Fincalabra, cala il sipario dopo dieci anni: assolto Mannarino, “il fatto non sussiste”

Dopo un decennio di inchieste, udienze e sentenze, si chiude definitivamente la vicenda giudiziaria che ha coinvolto Luca Mannarino, ex presidente di Fincalabra. La Corte di Cassazione ha infatti posto la parola fine al procedimento, confermando l’assoluzione con la formula più ampia: “perché il fatto non sussiste”.

La decisione dei giudici ha ribaltato le ombre che per anni hanno gravato su una delle figure di spicco dell’economia calabrese. Al centro della vicenda, presunte irregolarità nella gestione dell’ente regionale di sviluppo economico e nella gestione di appalti e fondi pubblici.

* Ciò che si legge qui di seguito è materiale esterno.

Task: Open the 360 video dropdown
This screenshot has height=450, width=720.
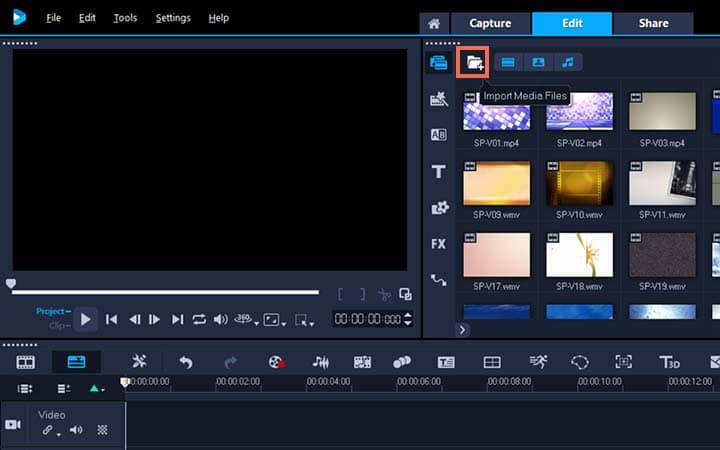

Mannarino, finito al centro delle cronache giudiziarie nel 2015, aveva sempre respinto le accuse, rivendicando la correttezza del proprio operato e sottolineando l’obiettivo di rilancio industriale perseguito durante il suo mandato. Dopo una lunga trafila nei tre gradi di giudizio, è arrivata la conferma della sua totale estraneità ai fatti contestati.

“Una liberazione, ma anche un’amarezza”, avrebbe commentato il diretto interessato dopo la sentenza. Dieci anni, infatti, non sono solo un tempo processuale, ma una porzione significativa di vita e reputazione che si consuma nell’attesa di giustizia.

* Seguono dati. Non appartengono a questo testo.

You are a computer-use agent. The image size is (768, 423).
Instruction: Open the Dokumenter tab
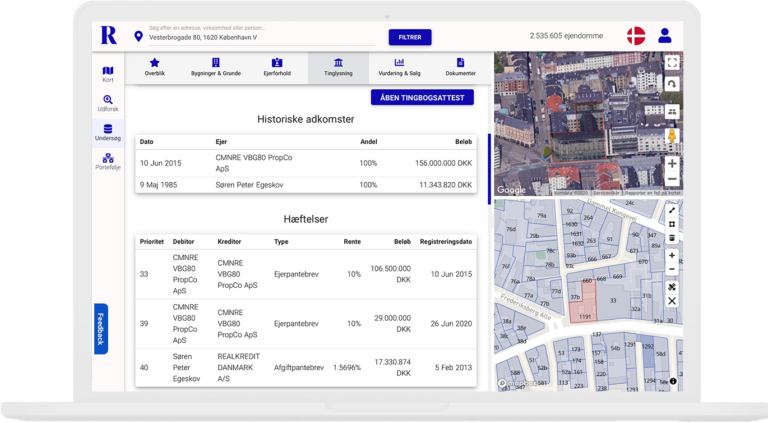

Il caso Fincalabra rappresenta una delle vicende giudiziarie più complesse degli ultimi anni in Calabria, e la sentenza definitiva potrebbe aprire ora la strada a riflessioni più ampie sul rapporto tra giustizia, amministrazione pubblica e diritto alla difesa.

Con questa decisione della Cassazione, Mannarino esce a testa alta da una lunga e tortuosa vicenda. Ma resta l’interrogativo su come evitare che vicende simili, pur concluse con l’assoluzione piena, continuino a lasciare cicatrici profonde nella vita delle persone coinvolte.